Thursday, January 03, 2008


New Year/Japan's finest

Visited a temple for New Year: Kourien's Narita-san which commands magnificent tailbacks up route one. Fortunately, I went by bicycle and thus was exempted from said traffic grievance.

Narita-san is a pretty cool temple situated uphill from Kourien station. The whole neighbourhood was full of vendor stalls and suchlike, not to mention hordes of 364-days-a-year atheists.

Best of all, a fight kicked off down the steps from the temple's car park. This was absolutely brilliant entertainment, as there was about five minutes' worth of push-and-shove foreplay before the two protagonists actually managed to kick it off (I think their mates just got bored of holding them apart.) From my elevated vantage point just outside the entrance to the temple, I honestly could have sworn it was two girls fighting, except for the gruff yells.

Having watched the kicking and scratching for several minutes, I decided that the most civic thing to do would be to inform the relevant authorities, this apparently having not occurred to the several hundred other witnesses. I wandered over to the car park and grabbed the nearest Charlie Sheen.

Oi, kenka aru de.
Oi, there's a fight going on, you know.


Kenka aru de. Kaidan no shita. Kite koi.
There's a fight going on. At the bottom of the stairs. Let's go keep the peace, you lazy bench warmer.

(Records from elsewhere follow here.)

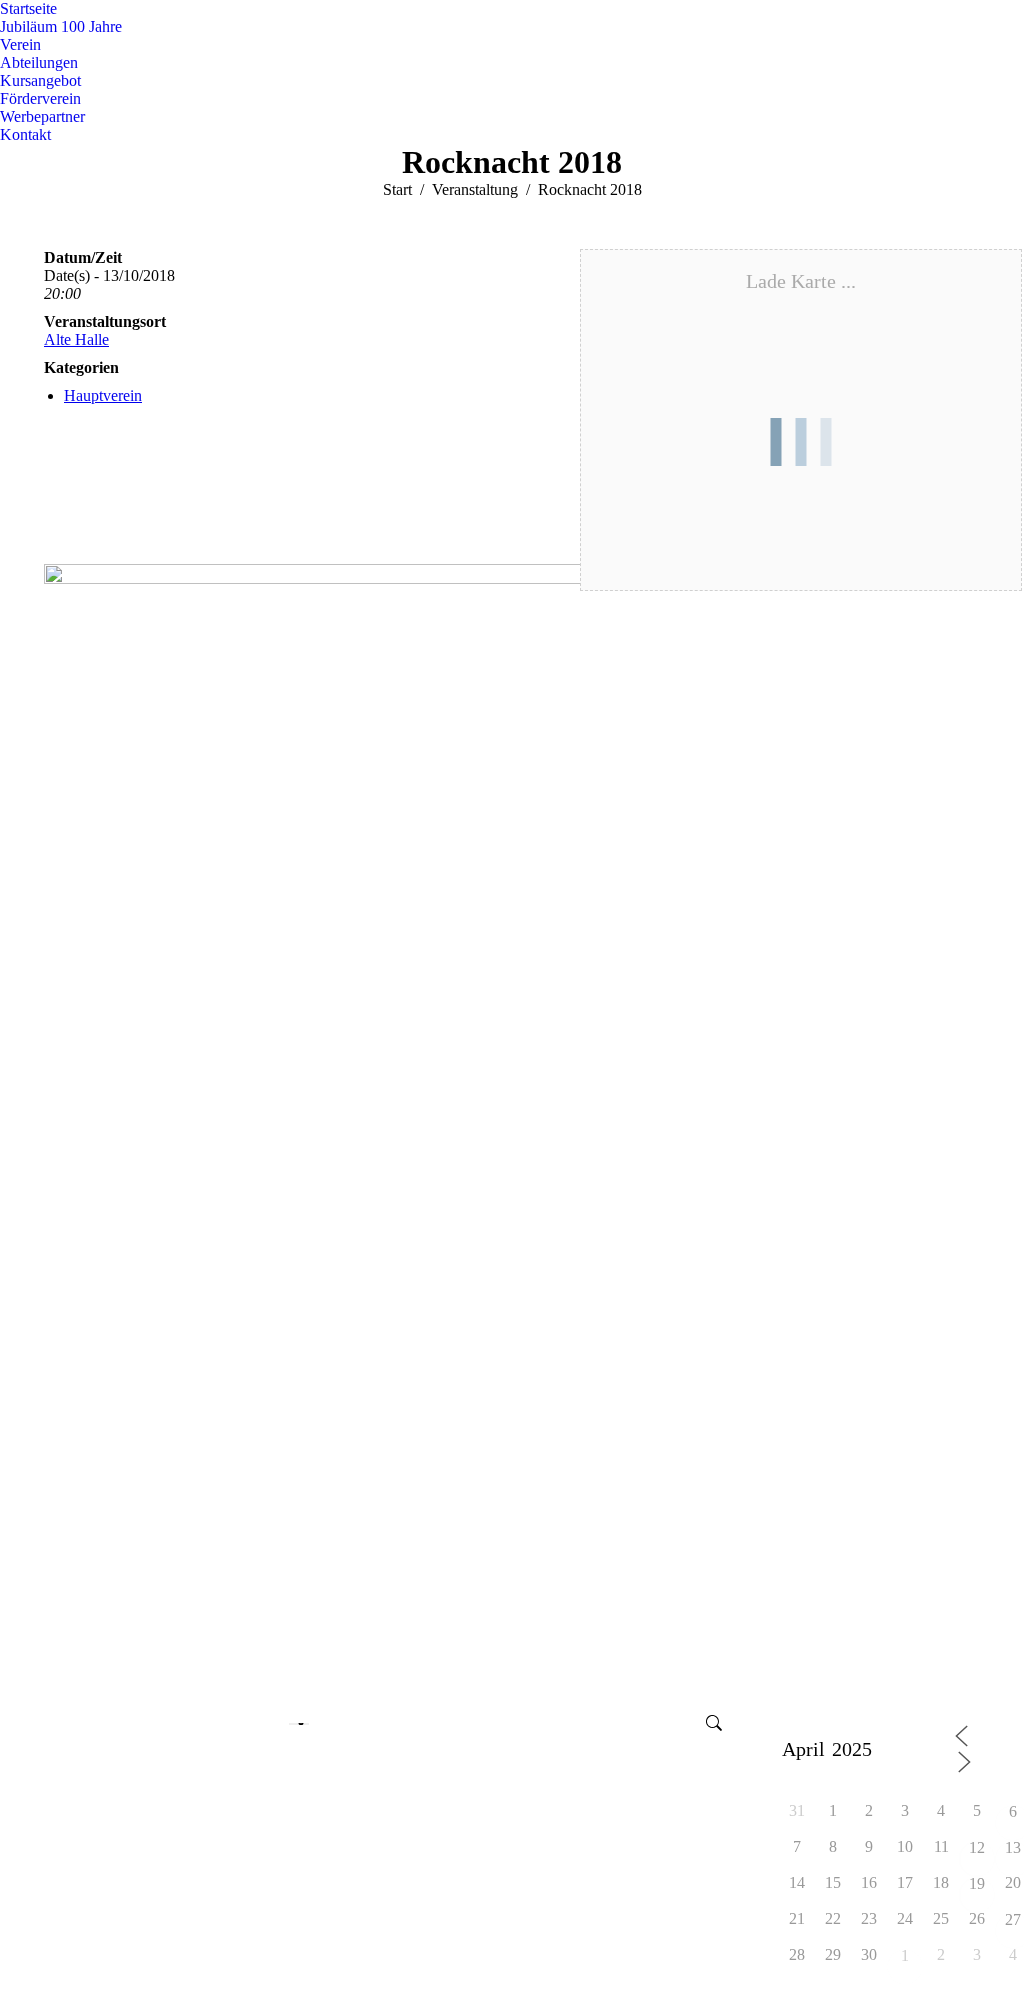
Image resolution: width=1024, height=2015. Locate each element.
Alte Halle (76, 339)
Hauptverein (103, 395)
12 (977, 1848)
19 (977, 1884)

The two policemen shuffled along after me to the top of the stairs like two men going to their execution. Pausing at the top and surveying the brawl at the bottom, two guys throwing fists in a crowded area with women and children nearby, they did what policemen always do in this country: they radioed for back up. Whilst they were killing time at the top of the stairs waiting for their eight mates, they weren't spared the scorn of the local youths for their lack of heroism.

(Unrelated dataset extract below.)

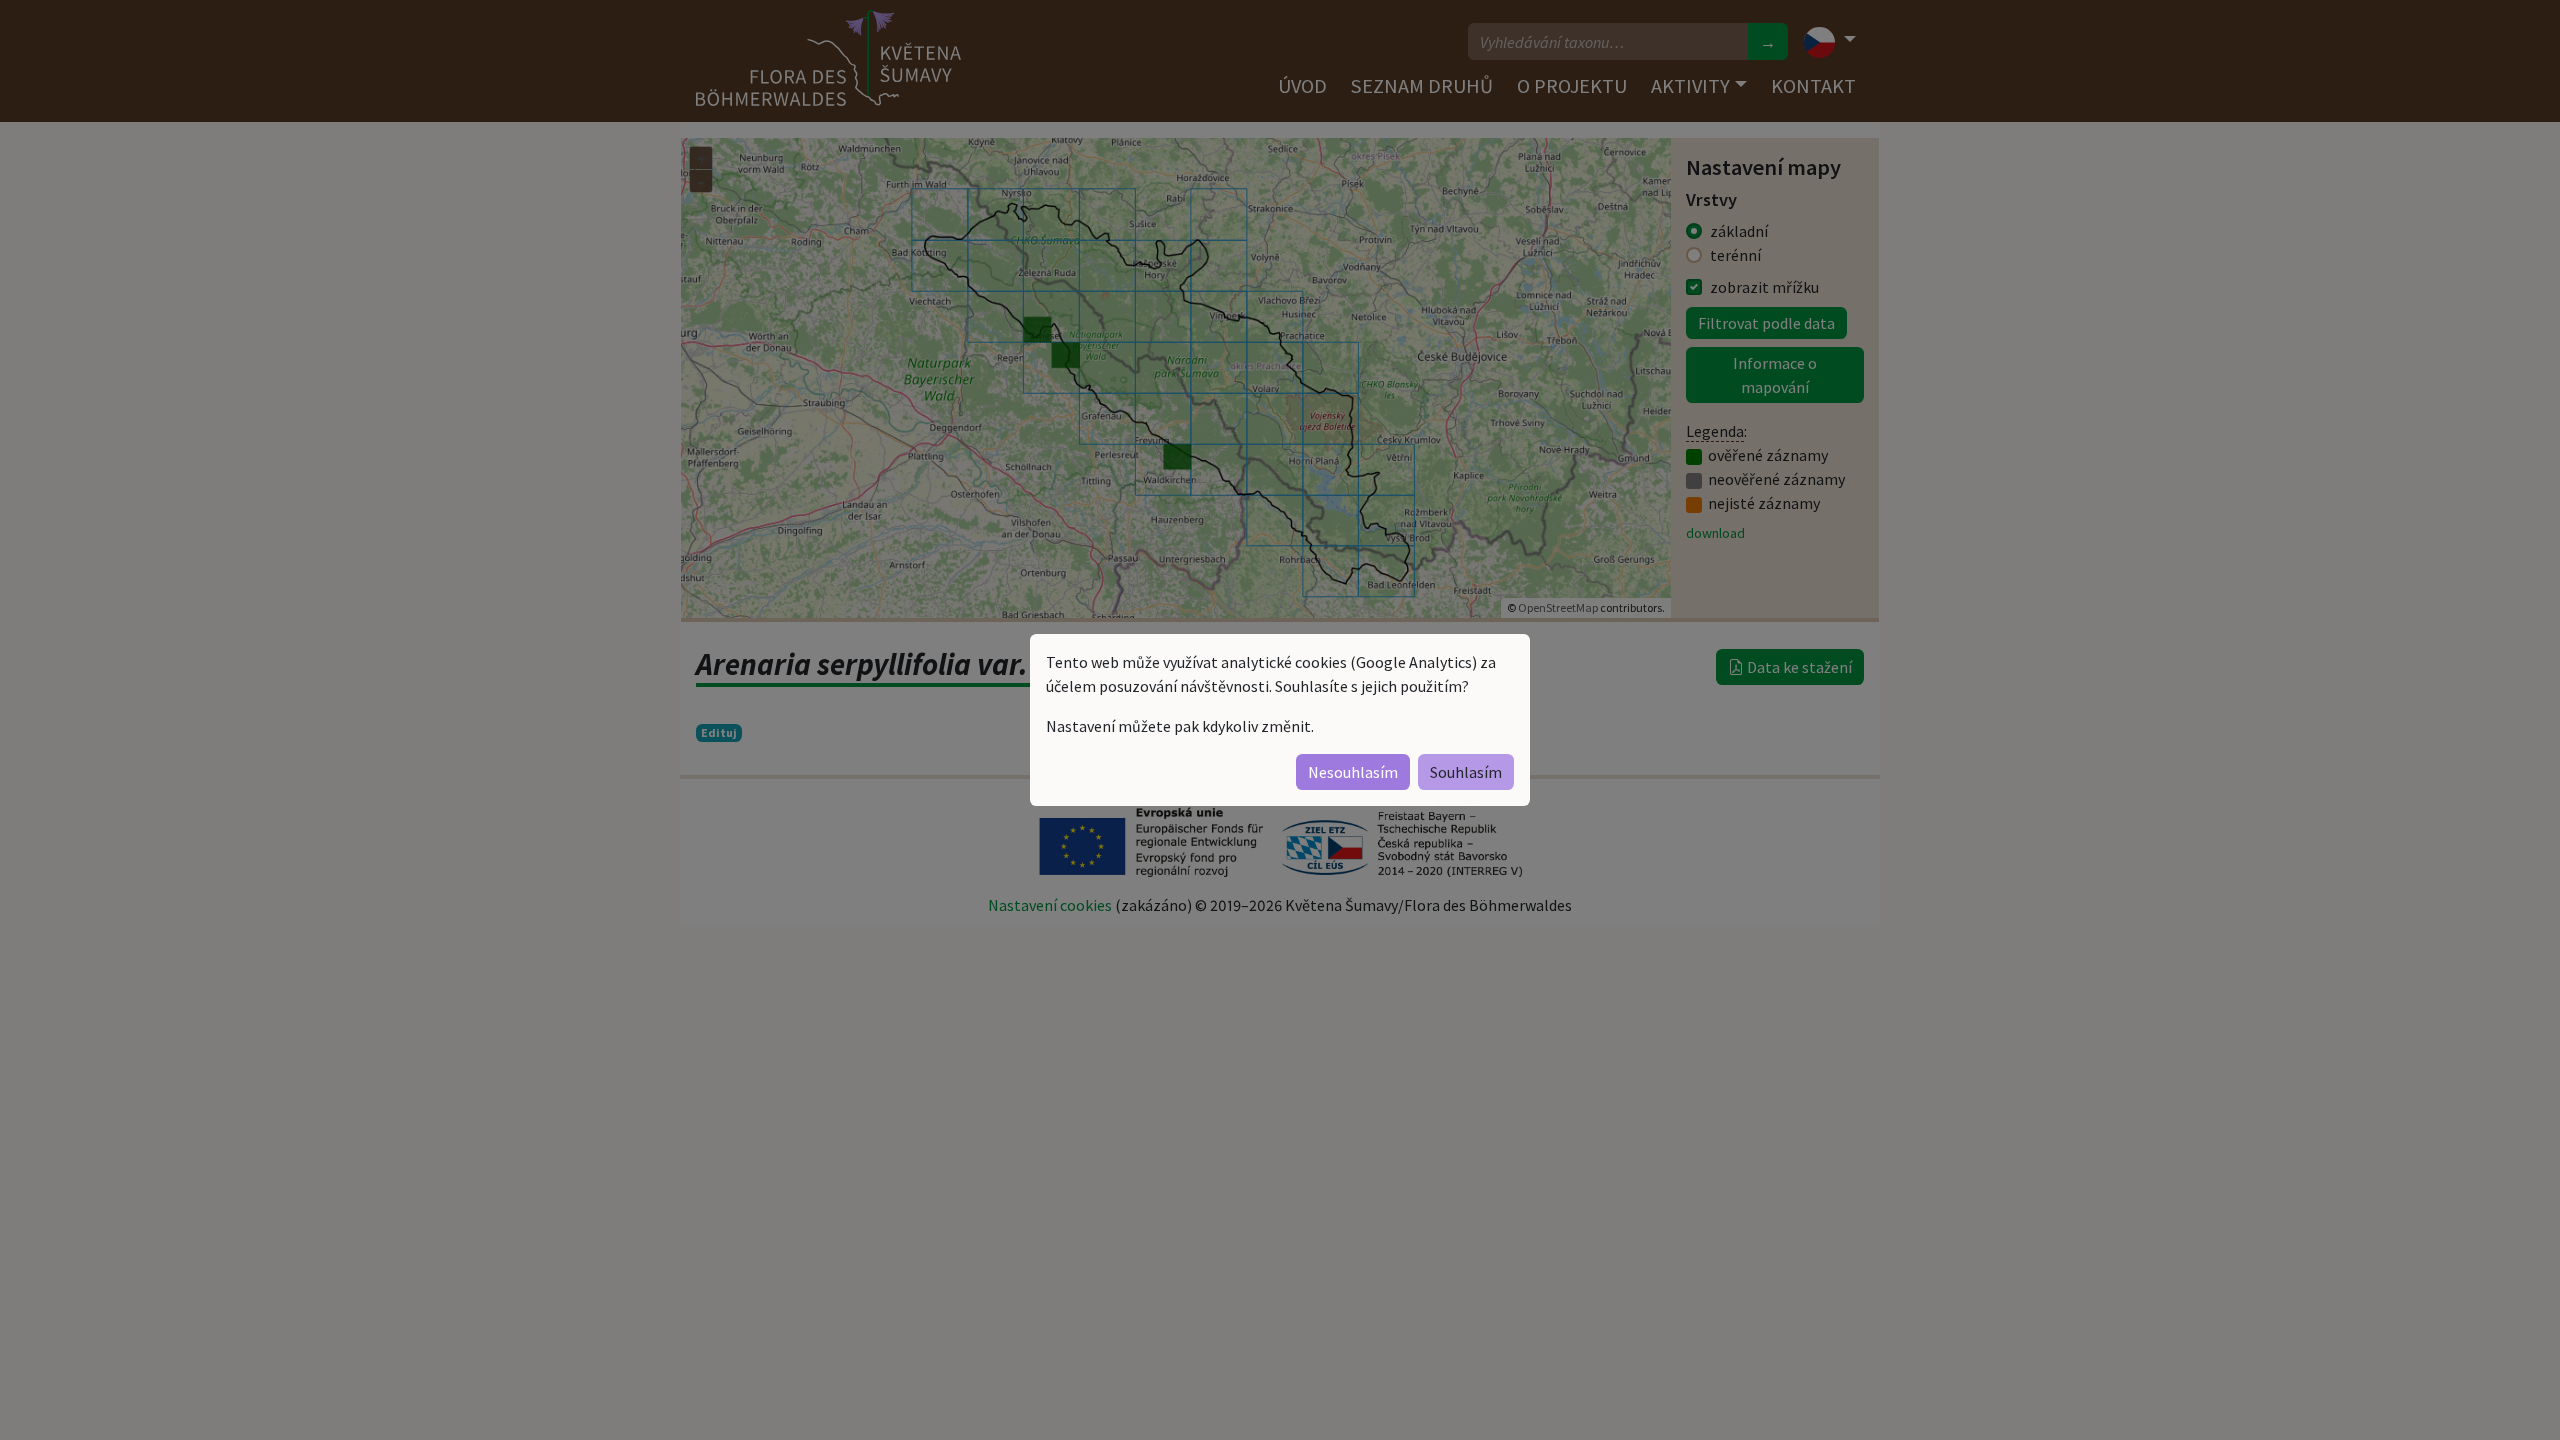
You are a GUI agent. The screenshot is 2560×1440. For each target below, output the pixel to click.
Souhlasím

Eventually, a bunch more of the boys in blue arrived, at which point one of the assembled Doris Days had a brainwave, accosted them and told them there was a fight in progress (good work DD- why do you think there were eight of the goons marching in this direction)

The whole posse waded in to put an end to the entertainment. The VMM waded in with them and stood there as cool as a cucumber, snapping photos on his mobile phone whilst the police separated the combatants.